The blame does not belong to the entire workforce, of course, as quite often the very people on the ground look up to management and see a lack of cybersecurity savvy. To that end, our report found that 4 in 10 employees believe that their CEO undervalues cybersecurity. This is a recipe for disaster, which is made all the riskier with mobile workforces whose data is beyond the safety of a corporation’s four walls.
A solution is needed. There needs to be a method for communicating with a large mobile workforce that protects data, retains IP, establishes secure connections, and is as usable as the consumer applications that workers are accustomed to using in their personal lives.
A new protocol
The solution needs to have a good user interface so that the workforce chooses to use the corporate product, rather than switching back to something much less secure, simply because they prefer the way it works.
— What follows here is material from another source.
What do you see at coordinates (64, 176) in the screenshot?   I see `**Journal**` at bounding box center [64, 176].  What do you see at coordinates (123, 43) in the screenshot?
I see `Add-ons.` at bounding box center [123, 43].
At Wire, we believe this solution is on the horizon and is going to be a real game-changer that will make the mobility of the workforce more secure than ever.
Messaging Layer Security, or MLS for short, is a new standard being developed to firm up the security of enterprise messaging platforms by employing end-to-end encryption within group communication. Mozilla, Cisco, Oxford University, Facebook, INRIA, Google and Twitter, as well as our team at Wire, are all working on this new protocol, which will allow for mobile workforces to work together, wherever they may be, in a fully secure environment, protecting company IP by default.
MLS has three major goals:
- Make secure messaging in groups more efficient
- Increase group messaging security (whilst maintaining security guarantees such as Forward Secrecy and Post-Compromise Security).
- Establish a standard that can be adopted at scale by businesses of all sizes.
The idea behind MLS is that it is ultimately meant to exist as an open standard so that all platforms can take advantage of the security MLS offers.
When an organisation uses a platform that leverages MLS and offers end-to-end encryption, collaboration becomes more secure and companies’ most valuable products -- IP and digital assets -- are better protected against the malicious actors who aim to target them through vulnerabilities. Truly, this is the best way that a company can foster the mobile workforce of the future while acting with a high level of responsibility towards security considerations.
A more mobile workforce is coming, and all companies, big or small, need to be prepared. Not just in the sense of flexible working policies and employee wellbeing strategies, but in creating a secure working environment outside of the four walls of the main office, both to prevent data breaches, and for retaining IP. Are you ready?